Amazon acknowledges its ad-hoc effort may not accomplish much during the current pandemic. Still, it is assigning a team of scientists, software engineers and procurement specialists to build a lab that will let the company “start testing small numbers of our front line employees soon.” Tests are scarce, which has prevented public health officials from assessing the full scope of the outbreak across the U.S.

“We’ve begun the work of building incremental testing capacity,” Amazon said Thursday in a blog post. “A team of Amazonians with a variety of skills -- from research scientists and program managers to procurement specialists and software engineers -- have moved from their normal day jobs onto a dedicated team to work on this initiative.”

Amazon said it is unsure how many tests the effort will produce and the company is willing to share its findings with others. The company said it’s taking this step because tests for the disease aren’t available to adequately protect the population.
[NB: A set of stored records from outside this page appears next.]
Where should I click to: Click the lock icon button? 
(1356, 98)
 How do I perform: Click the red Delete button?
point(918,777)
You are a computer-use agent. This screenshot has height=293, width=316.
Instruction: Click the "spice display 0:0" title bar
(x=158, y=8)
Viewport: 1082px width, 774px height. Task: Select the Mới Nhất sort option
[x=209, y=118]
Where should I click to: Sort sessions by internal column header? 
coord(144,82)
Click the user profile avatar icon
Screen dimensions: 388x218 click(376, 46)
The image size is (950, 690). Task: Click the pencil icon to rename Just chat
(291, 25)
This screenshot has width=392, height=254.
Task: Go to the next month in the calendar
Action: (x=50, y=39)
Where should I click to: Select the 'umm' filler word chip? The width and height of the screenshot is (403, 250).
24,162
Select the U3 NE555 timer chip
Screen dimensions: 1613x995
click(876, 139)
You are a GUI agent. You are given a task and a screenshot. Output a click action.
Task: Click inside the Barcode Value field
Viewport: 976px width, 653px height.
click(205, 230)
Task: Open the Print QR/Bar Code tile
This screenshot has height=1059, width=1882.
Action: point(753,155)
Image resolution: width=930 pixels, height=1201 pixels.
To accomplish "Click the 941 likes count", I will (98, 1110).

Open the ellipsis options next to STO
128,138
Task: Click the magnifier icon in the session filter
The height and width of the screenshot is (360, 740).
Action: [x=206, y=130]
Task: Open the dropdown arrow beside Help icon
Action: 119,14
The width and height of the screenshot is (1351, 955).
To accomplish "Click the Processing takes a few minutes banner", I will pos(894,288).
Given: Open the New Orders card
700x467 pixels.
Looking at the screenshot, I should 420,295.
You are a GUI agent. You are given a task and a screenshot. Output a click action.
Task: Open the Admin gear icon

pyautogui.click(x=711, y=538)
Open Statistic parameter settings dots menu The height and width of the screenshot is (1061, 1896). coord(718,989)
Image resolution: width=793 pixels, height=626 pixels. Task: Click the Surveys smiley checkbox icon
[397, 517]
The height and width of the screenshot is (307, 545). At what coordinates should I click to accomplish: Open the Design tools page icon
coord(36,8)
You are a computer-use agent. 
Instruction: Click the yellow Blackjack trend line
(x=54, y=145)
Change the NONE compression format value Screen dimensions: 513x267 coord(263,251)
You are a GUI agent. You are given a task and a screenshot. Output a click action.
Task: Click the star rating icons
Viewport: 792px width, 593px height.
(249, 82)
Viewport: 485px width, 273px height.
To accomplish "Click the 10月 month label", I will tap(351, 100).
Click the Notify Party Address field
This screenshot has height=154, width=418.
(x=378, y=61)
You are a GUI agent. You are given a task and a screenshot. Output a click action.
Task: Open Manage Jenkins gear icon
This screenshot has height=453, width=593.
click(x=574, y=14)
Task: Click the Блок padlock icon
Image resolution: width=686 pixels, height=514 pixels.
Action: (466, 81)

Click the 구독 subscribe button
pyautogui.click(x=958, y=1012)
In the U.S., diagnostic testing for the novel coronavirus has become a massive logistical failure, making it impossible to track how much the virus has truly spread and how many people it has sickened. Testing will become even more important as states attempt to lift restrictive rules that have shut down businesses and kept people in their homes. When activity begins to resume, widespread testing will be needed to avoid a resurgence of the virus, according to public health officials.

Setting up a testing lab, which requires government permits, ordinarily takes “a really long time” but the urgency around the coronavirus has helped reduce some of the red tape, said Kara Lynch, a professor of laboratory medicine at the University of California at San Francisco. For example, scientists at UC-Berkeley were able to quickly create a robotic Covid-19 testing lab by collaborating with state and local health officials.

“It seems that they only plan to test their employees so maybe they can pull it off,” Lynch said. “If they are consulting with someone that has run clinical laboratories before or if they have hired a licensed laboratory director with clinical laboratory experience, then they have an even higher chance of being successful.”

Production of new and better test kits has increased, but the pipeline is besieged by new hurdles. Supplies such as swabs to collect samples and chemicals to process them are running short. Labs that don’t have the equipment or capacity to do enough testing are forced to send them to the big commercial companies, which in turn face bottlenecks that can delay results for as long as two weeks.